When HP acquired EDS in May 2008 it was clear that in the short term the company would have to manage significant integration challenges before the medium and long term benefits of the acquisition would come to bear. Now, 18 months later, HP claims that the acquisition has been completed and so it is time to take a closer look at what has been achieved so far.
Clearly the speed with which HP tackled this rather complex integration has been impressive. The EDS brand was retired in September 2009 and the combined HP/ EDS organization has been streamlined significantly (which included staff reduction by approx. 19,000 people). But all these measures came at the expense of strong discontent amongst the global employee base (in particular across Europe) and the confusion amongst clients regarding the switch to the HP brand and changing account management responsibilities. Nevertheless, from an operational perspective HP can rightly claim success as it managed to achieve:
- A solid revenue stream showing no signs of major client defections. HP recently reported a solid services revenue stream resulting in US$ 34.7 billion in annual services revenues during its fiscal year 2009. While a direct comparison to the previous year is hard to make, the indication is that HP lost approximately 10 percent of services revenues since the acquisition. Considering the tough market environment in 2009 which saw many services competitors posting similar revenue decreases, a decline of 10 percent in spite of a massive organizational integration seems not a bad achievement.
- A strong margin performance as a result of a rigid focus on profitability. HP also announced that the operating margin for its services business was 14.5% for the full year 2009 which points to the fact that HP has used almost every method possible to drive more profitability out of its services units. While all of these measures naturally caused great personal pains amongst the employee base, the result is that HP now maintains a much leaner and more flexible workforce. Under such volatile market conditions like today this clearly represents a competitive advantage.
Although HP has clearly planted the seeds for market leadership in the services space, a definite strategy linking the now much broader services portfolio together and articulating a clear and consistent value proposition for customers and partners of HP has yet to emerge. In particular HP needs yet to:
- Evolve its sales strategy and industry portfolio to build more business relationships. Historically both HP and EDS, have lacked the C-level relationships as well as the portfolio elements that would be needed to drive more visibility and relevancy with business leaders. HP still needs to evolve its sales strategy and portfolio to build more trusted C-level client relationships or otherwise it will leave more than sufficient room for competitors like IBM or Accenture to out-maneuver HP on that score.

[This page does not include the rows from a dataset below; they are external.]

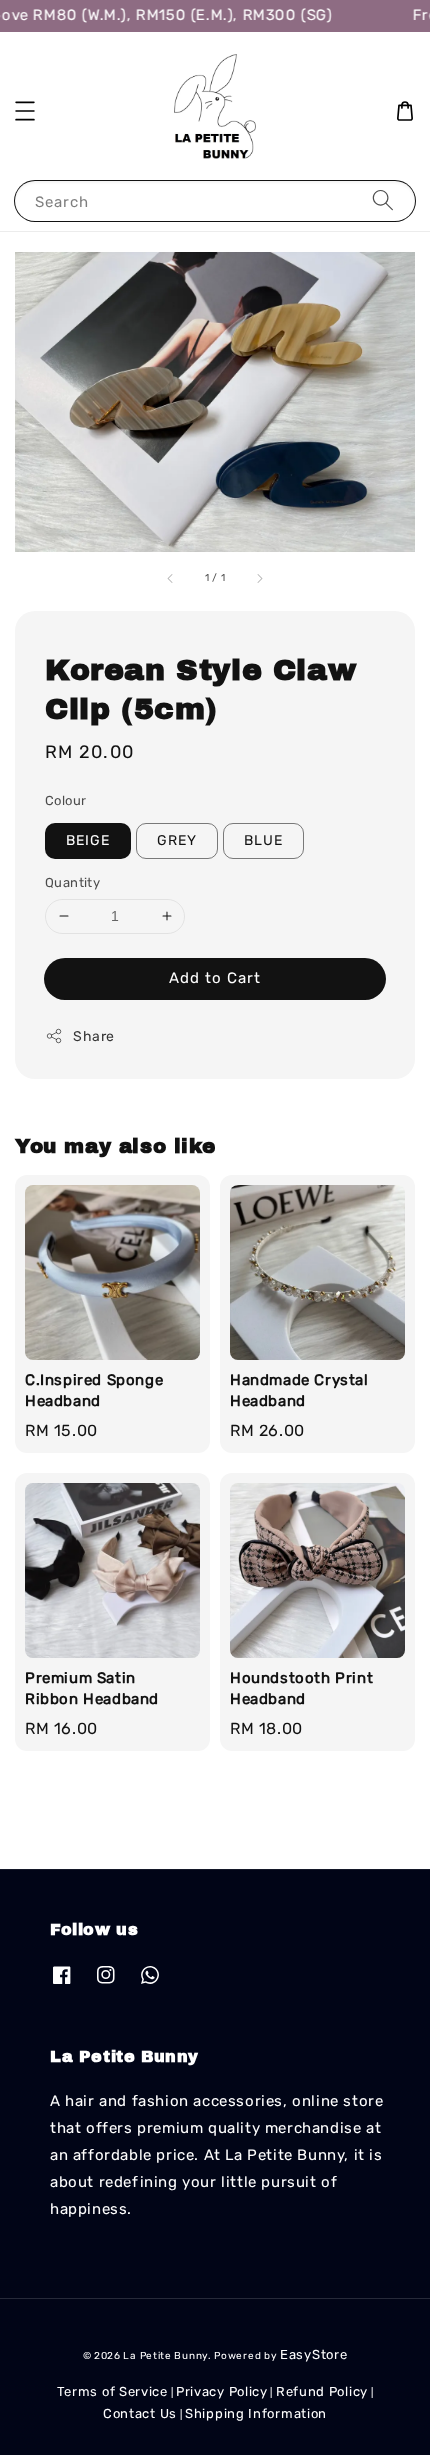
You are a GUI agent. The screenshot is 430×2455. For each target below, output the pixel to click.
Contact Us (140, 2413)
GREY (177, 840)
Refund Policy (322, 2391)
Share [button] (94, 1036)
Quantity (72, 882)
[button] (25, 111)
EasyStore (313, 2354)
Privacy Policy (222, 2391)
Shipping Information (256, 2413)
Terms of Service (112, 2391)
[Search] (383, 200)
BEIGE (88, 840)
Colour (65, 800)
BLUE (263, 840)
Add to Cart (215, 978)
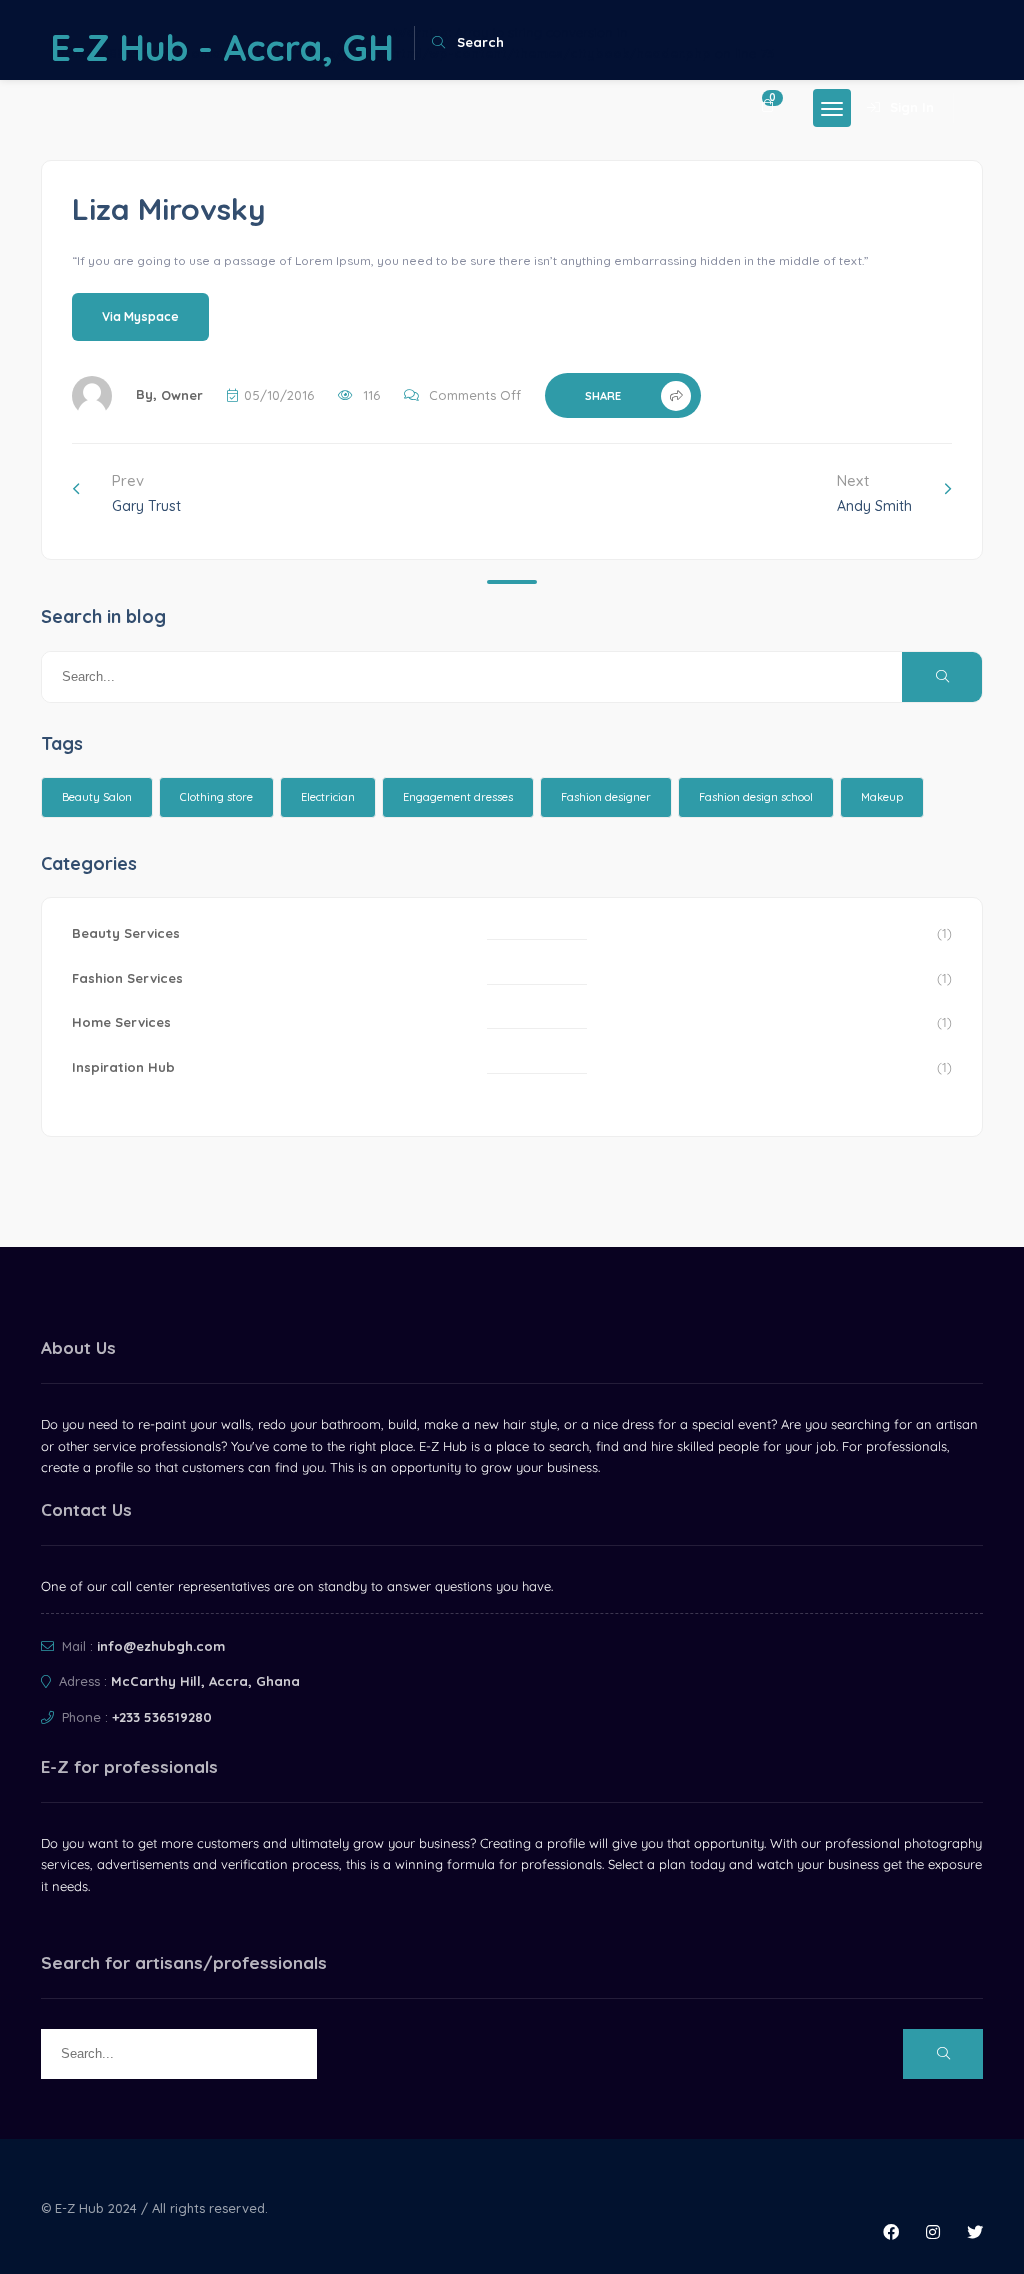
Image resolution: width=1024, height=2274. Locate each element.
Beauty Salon (97, 797)
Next (874, 493)
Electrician (328, 797)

- Articulate a differentiated proposition for its systems integration offerings. Both HP and EDS have been developing their SI capabilities over the past few years — but neither has been able to build a significant, credible global consulting/integration business despite numerous attempts. While the integration of EDS provides HP with a strong opportunity to emerge as the much-needed alternative to the IBM/ Accenture duopoly HP still needs to develop and articulate its approach to project based work.

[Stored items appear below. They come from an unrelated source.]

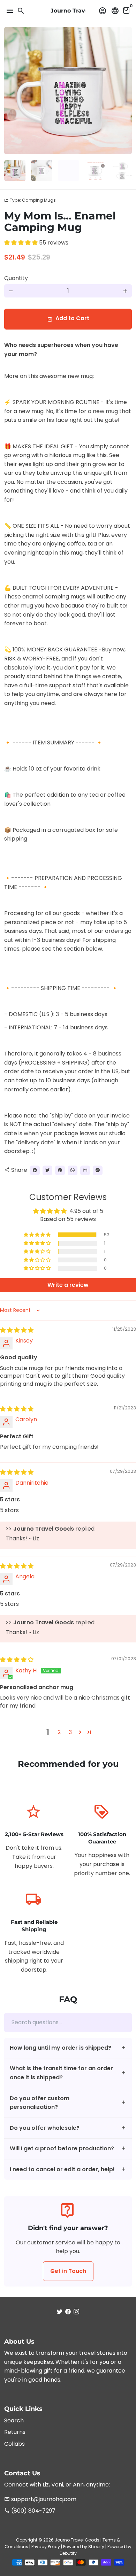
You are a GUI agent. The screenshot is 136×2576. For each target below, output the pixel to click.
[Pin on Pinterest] (60, 1170)
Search (14, 2420)
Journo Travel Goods (77, 2540)
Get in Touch (68, 2271)
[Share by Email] (85, 1170)
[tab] (68, 2048)
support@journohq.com (40, 2499)
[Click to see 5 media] (122, 170)
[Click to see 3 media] (68, 170)
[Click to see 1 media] (14, 170)
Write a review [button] (68, 1285)
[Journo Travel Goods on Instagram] (76, 2312)
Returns (14, 2432)
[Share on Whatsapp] (72, 1170)
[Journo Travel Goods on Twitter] (59, 2312)
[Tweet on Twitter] (47, 1170)
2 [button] (59, 1732)
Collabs (14, 2444)
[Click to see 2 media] (41, 170)
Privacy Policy (45, 2547)
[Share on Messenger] (98, 1170)
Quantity (16, 278)
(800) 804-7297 (29, 2511)
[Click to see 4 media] (95, 170)
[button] (21, 243)
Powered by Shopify (83, 2547)
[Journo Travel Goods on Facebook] (68, 2312)
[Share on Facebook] (35, 1170)
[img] (16, 1330)
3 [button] (70, 1732)
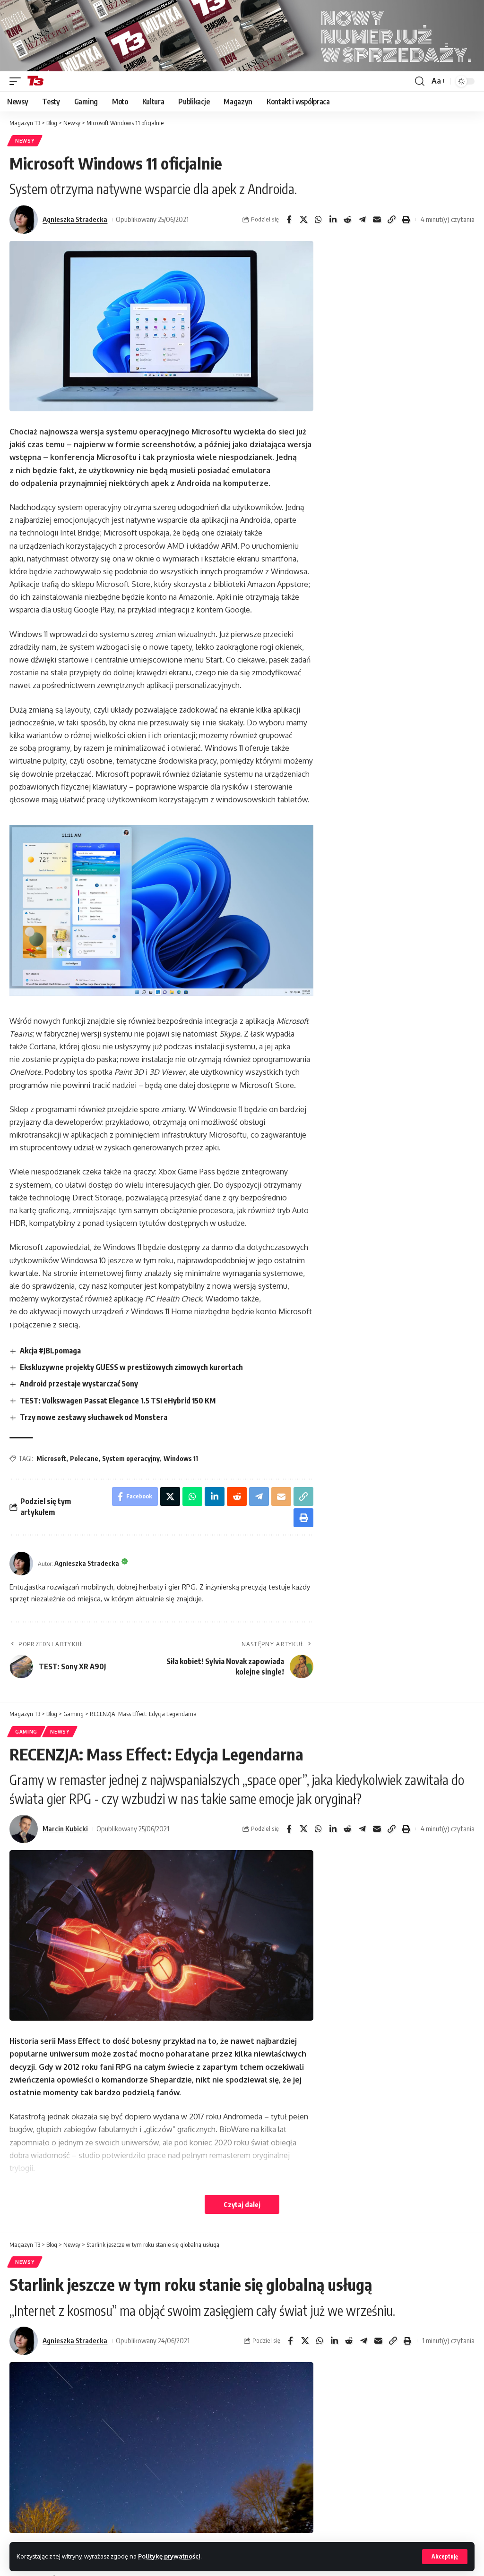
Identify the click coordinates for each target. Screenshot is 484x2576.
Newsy (25, 141)
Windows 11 (181, 1458)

- Leverage its alliances more to become the leading service aggregator. While HP continues to leverage the EDS Agility Alliance program for the now integrated services business many alliance partners tell us that the program has lost its momentum and appeal following the integration into HP. The key concern of HP’s partners pertains to a lack of coherence with other partnership programs of HP and the fact that cross-partner collaboration is not as strong as it used to be. HP would be well advised to openly address such partner concerns to avoid spoiling the value of any of the key alliances currently in place.